[[ Extracted material open ]]

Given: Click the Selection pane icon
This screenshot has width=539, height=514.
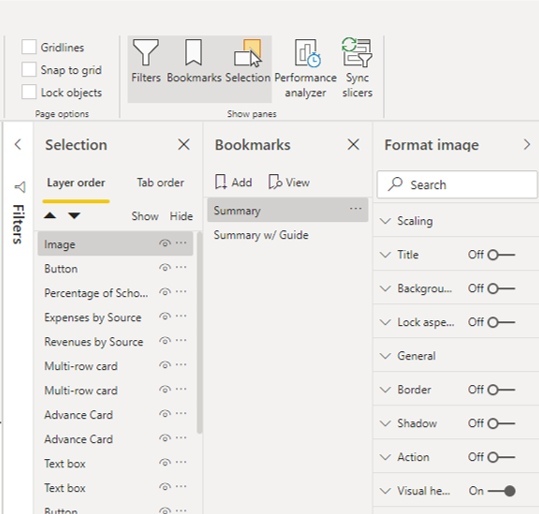Looking at the screenshot, I should click(248, 61).
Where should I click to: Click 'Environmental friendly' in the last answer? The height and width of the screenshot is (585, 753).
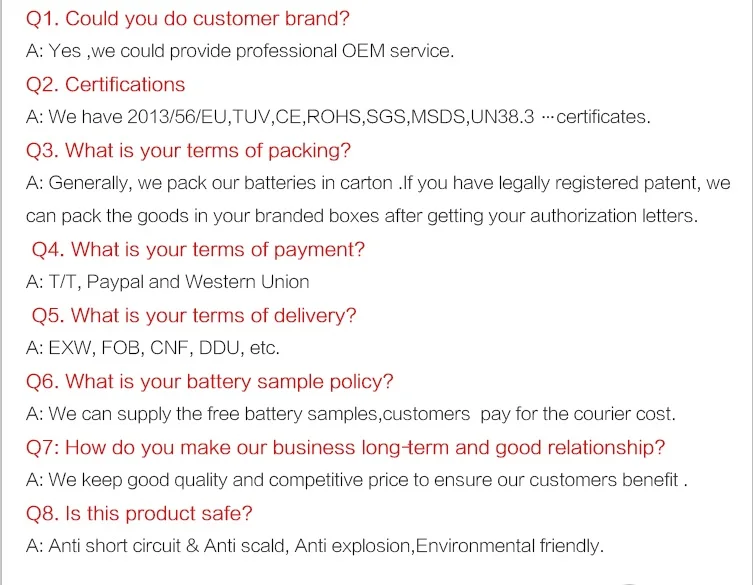(508, 546)
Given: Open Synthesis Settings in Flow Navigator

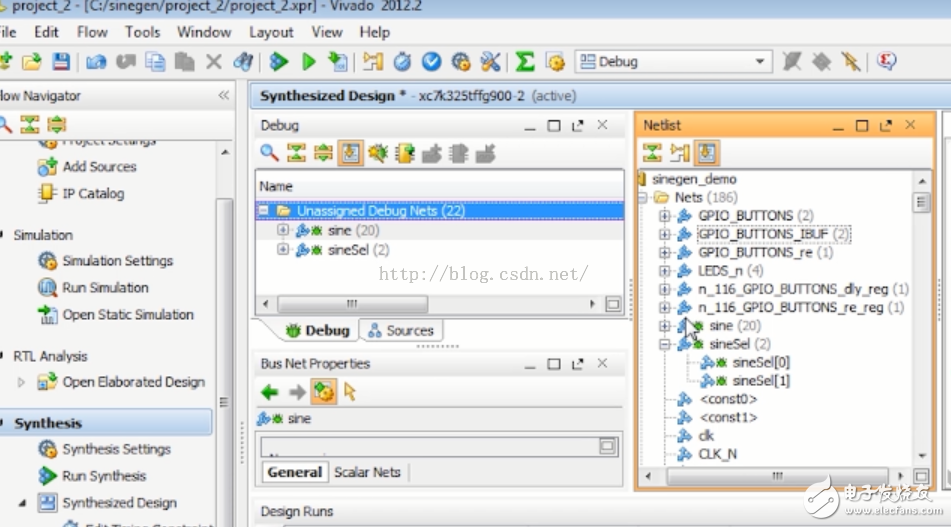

[[ Extracted material closed ]]

Would you copy every entry exactly as it stands, leaving out the pictures?

**Answer section:**
Given: Click the Selection pane icon
This screenshot has width=539, height=514.
Looking at the screenshot, I should click(248, 61).
Where should I click to: Click 'Environmental friendly' in the last answer? The height and width of the screenshot is (585, 753).
(508, 546)
Given: Open Synthesis Settings in Flow Navigator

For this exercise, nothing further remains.